Convert the records below into a JSON array of strings, with one string for each line and blank lines omitted.

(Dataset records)

________________________

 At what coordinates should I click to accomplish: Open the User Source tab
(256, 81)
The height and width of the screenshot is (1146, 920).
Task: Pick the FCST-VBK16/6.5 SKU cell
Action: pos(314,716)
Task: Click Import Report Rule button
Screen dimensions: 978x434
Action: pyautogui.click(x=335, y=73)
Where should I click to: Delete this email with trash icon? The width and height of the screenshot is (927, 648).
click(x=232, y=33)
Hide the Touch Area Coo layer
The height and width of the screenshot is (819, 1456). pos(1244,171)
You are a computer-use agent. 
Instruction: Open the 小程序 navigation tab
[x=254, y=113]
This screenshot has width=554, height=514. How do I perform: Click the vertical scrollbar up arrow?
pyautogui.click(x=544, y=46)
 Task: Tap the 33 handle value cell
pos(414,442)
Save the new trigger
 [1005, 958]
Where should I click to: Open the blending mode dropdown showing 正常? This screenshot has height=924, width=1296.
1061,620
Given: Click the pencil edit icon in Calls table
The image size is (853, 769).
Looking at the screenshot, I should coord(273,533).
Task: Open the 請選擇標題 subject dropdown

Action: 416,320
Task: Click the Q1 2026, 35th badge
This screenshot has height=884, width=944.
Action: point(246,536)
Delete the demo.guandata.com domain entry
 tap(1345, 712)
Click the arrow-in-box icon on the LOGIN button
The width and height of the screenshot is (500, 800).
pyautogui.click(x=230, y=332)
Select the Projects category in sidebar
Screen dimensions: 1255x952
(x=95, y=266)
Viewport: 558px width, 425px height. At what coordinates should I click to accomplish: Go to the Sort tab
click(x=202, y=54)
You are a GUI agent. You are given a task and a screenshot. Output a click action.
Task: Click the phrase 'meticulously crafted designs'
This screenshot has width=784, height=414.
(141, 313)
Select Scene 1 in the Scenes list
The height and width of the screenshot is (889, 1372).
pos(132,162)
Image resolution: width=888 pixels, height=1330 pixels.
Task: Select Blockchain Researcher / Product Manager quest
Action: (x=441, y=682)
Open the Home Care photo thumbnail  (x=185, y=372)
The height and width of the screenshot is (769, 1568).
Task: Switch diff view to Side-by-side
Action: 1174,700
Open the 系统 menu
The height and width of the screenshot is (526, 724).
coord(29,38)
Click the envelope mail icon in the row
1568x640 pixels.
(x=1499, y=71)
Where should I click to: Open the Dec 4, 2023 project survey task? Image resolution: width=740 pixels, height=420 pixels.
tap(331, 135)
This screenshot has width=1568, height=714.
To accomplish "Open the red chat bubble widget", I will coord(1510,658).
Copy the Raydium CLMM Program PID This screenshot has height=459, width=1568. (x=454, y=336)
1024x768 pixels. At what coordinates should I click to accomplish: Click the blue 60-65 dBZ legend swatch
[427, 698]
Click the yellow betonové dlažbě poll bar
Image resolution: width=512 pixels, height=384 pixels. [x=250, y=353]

________________________

> _FINISHED TASK_:
[
  " At what coordinates should I click to accomplish: Open the User Source tab",
  "(256, 81)",
  "The height and width of the screenshot is (1146, 920).",
  "Task: Pick the FCST-VBK16/6.5 SKU cell",
  "Action: pos(314,716)",
  "Task: Click Import Report Rule button",
  "Screen dimensions: 978x434",
  "Action: pyautogui.click(x=335, y=73)",
  "Where should I click to: Delete this email with trash icon? The width and height of the screenshot is (927, 648).",
  "click(x=232, y=33)",
  "Hide the Touch Area Coo layer",
  "The height and width of the screenshot is (819, 1456). pos(1244,171)",
  "You are a computer-use agent. ",
  "Instruction: Open the 小程序 navigation tab",
  "[x=254, y=113]",
  "This screenshot has width=554, height=514. How do I perform: Click the vertical scrollbar up arrow?",
  "pyautogui.click(x=544, y=46)",
  " Task: Tap the 33 handle value cell",
  "pos(414,442)",
  "Save the new trigger",
  " [1005, 958]",
  "Where should I click to: Open the blending mode dropdown showing 正常? This screenshot has height=924, width=1296.",
  "1061,620",
  "Given: Click the pencil edit icon in Calls table",
  "The image size is (853, 769).",
  "Looking at the screenshot, I should coord(273,533).",
  "Task: Open the 請選擇標題 subject dropdown",
  "Action: 416,320",
  "Task: Click the Q1 2026, 35th badge",
  "This screenshot has height=884, width=944.",
  "Action: point(246,536)",
  "Delete the demo.guandata.com domain entry",
  " tap(1345, 712)",
  "Click the arrow-in-box icon on the LOGIN button",
  "The width and height of the screenshot is (500, 800).",
  "pyautogui.click(x=230, y=332)",
  "Select the Projects category in sidebar",
  "Screen dimensions: 1255x952",
  "(x=95, y=266)",
  "Viewport: 558px width, 425px height. At what coordinates should I click to accomplish: Go to the Sort tab",
  "click(x=202, y=54)",
  "You are a GUI agent. You are given a task and a screenshot. Output a click action.",
  "Task: Click the phrase 'meticulously crafted designs'",
  "This screenshot has width=784, height=414.",
  "(141, 313)",
  "Select Scene 1 in the Scenes list",
  "The height and width of the screenshot is (889, 1372).",
  "pos(132,162)",
  "Image resolution: width=888 pixels, height=1330 pixels.",
  "Task: Select Blockchain Researcher / Product Manager quest",
  "Action: (x=441, y=682)",
  "Open the Home Care photo thumbnail  (x=185, y=372)",
  "The height and width of the screenshot is (769, 1568).",
  "Task: Switch diff view to Side-by-side",
  "Action: 1174,700",
  "Open the 系统 menu",
  "The height and width of the screenshot is (526, 724).",
  "coord(29,38)",
  "Click the envelope mail icon in the row",
  "1568x640 pixels.",
  "(x=1499, y=71)",
  "Where should I click to: Open the Dec 4, 2023 project survey task? Image resolution: width=740 pixels, height=420 pixels.",
  "tap(331, 135)",
  "This screenshot has width=1568, height=714.",
  "To accomplish \"Open the red chat bubble widget\", I will coord(1510,658).",
  "Copy the Raydium CLMM Program PID This screenshot has height=459, width=1568. (x=454, y=336)",
  "1024x768 pixels. At what coordinates should I click to accomplish: Click the blue 60-65 dBZ legend swatch",
  "[427, 698]",
  "Click the yellow betonové dlažbě poll bar",
  "Image resolution: width=512 pixels, height=384 pixels. [x=250, y=353]"
]